> Directions for this task
The records are to be copied exactly and in full.

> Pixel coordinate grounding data

+--

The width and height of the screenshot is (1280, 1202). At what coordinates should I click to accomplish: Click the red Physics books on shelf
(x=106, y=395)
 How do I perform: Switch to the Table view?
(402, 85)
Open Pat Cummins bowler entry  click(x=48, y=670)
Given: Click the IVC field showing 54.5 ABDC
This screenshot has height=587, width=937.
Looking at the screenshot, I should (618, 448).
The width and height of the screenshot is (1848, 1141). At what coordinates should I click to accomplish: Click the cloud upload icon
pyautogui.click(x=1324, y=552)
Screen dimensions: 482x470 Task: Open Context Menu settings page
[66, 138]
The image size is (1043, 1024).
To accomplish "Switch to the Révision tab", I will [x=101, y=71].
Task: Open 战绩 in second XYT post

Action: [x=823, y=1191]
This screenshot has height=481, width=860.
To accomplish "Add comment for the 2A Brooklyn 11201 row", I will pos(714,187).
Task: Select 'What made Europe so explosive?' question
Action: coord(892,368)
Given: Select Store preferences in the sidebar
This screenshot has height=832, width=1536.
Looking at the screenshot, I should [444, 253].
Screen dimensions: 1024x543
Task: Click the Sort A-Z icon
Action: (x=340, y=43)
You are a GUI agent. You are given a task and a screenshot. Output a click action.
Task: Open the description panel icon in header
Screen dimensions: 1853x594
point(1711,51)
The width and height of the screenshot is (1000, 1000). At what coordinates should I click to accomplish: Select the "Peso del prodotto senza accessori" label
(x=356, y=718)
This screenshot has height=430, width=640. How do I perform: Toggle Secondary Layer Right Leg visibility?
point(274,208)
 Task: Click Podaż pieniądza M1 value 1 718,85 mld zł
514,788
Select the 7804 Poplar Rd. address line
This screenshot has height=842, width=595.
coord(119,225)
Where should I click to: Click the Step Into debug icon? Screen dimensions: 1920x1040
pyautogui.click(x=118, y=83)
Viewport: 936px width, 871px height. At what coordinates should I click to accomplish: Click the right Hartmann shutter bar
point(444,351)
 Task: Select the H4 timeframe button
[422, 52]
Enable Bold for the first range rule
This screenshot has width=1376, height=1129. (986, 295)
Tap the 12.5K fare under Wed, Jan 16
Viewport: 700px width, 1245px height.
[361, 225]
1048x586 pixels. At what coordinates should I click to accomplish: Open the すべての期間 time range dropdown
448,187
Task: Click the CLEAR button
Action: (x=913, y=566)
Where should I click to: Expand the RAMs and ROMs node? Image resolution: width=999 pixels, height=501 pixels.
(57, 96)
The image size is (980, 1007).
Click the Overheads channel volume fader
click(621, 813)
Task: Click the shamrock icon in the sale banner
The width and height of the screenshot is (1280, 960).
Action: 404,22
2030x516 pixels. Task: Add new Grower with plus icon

+--

> Solution below
The width and height of the screenshot is (1280, 1202). At what coordinates should I click to accomplish: Click the red Physics books on shelf
(x=106, y=395)
 How do I perform: Switch to the Table view?
(402, 85)
Open Pat Cummins bowler entry  click(x=48, y=670)
Given: Click the IVC field showing 54.5 ABDC
This screenshot has height=587, width=937.
Looking at the screenshot, I should (618, 448).
The width and height of the screenshot is (1848, 1141). At what coordinates should I click to accomplish: Click the cloud upload icon
pyautogui.click(x=1324, y=552)
Screen dimensions: 482x470 Task: Open Context Menu settings page
[66, 138]
The image size is (1043, 1024).
To accomplish "Switch to the Révision tab", I will [x=101, y=71].
Task: Open 战绩 in second XYT post

Action: [x=823, y=1191]
This screenshot has height=481, width=860.
To accomplish "Add comment for the 2A Brooklyn 11201 row", I will pos(714,187).
Task: Select 'What made Europe so explosive?' question
Action: coord(892,368)
Given: Select Store preferences in the sidebar
This screenshot has height=832, width=1536.
Looking at the screenshot, I should [444, 253].
Screen dimensions: 1024x543
Task: Click the Sort A-Z icon
Action: (x=340, y=43)
You are a GUI agent. You are given a task and a screenshot. Output a click action.
Task: Open the description panel icon in header
Screen dimensions: 1853x594
point(1711,51)
The width and height of the screenshot is (1000, 1000). At what coordinates should I click to accomplish: Select the "Peso del prodotto senza accessori" label
(x=356, y=718)
This screenshot has height=430, width=640. How do I perform: Toggle Secondary Layer Right Leg visibility?
point(274,208)
 Task: Click Podaż pieniądza M1 value 1 718,85 mld zł
514,788
Select the 7804 Poplar Rd. address line
This screenshot has height=842, width=595.
coord(119,225)
Where should I click to: Click the Step Into debug icon? Screen dimensions: 1920x1040
pyautogui.click(x=118, y=83)
Viewport: 936px width, 871px height. At what coordinates should I click to accomplish: Click the right Hartmann shutter bar
point(444,351)
 Task: Select the H4 timeframe button
[422, 52]
Enable Bold for the first range rule
This screenshot has width=1376, height=1129. (986, 295)
Tap the 12.5K fare under Wed, Jan 16
Viewport: 700px width, 1245px height.
[361, 225]
1048x586 pixels. At what coordinates should I click to accomplish: Open the すべての期間 time range dropdown
448,187
Task: Click the CLEAR button
Action: (x=913, y=566)
Where should I click to: Expand the RAMs and ROMs node? Image resolution: width=999 pixels, height=501 pixels.
(57, 96)
The image size is (980, 1007).
Click the Overheads channel volume fader
click(621, 813)
Task: Click the shamrock icon in the sale banner
The width and height of the screenshot is (1280, 960).
Action: 404,22
2030x516 pixels. Task: Add new Grower with plus icon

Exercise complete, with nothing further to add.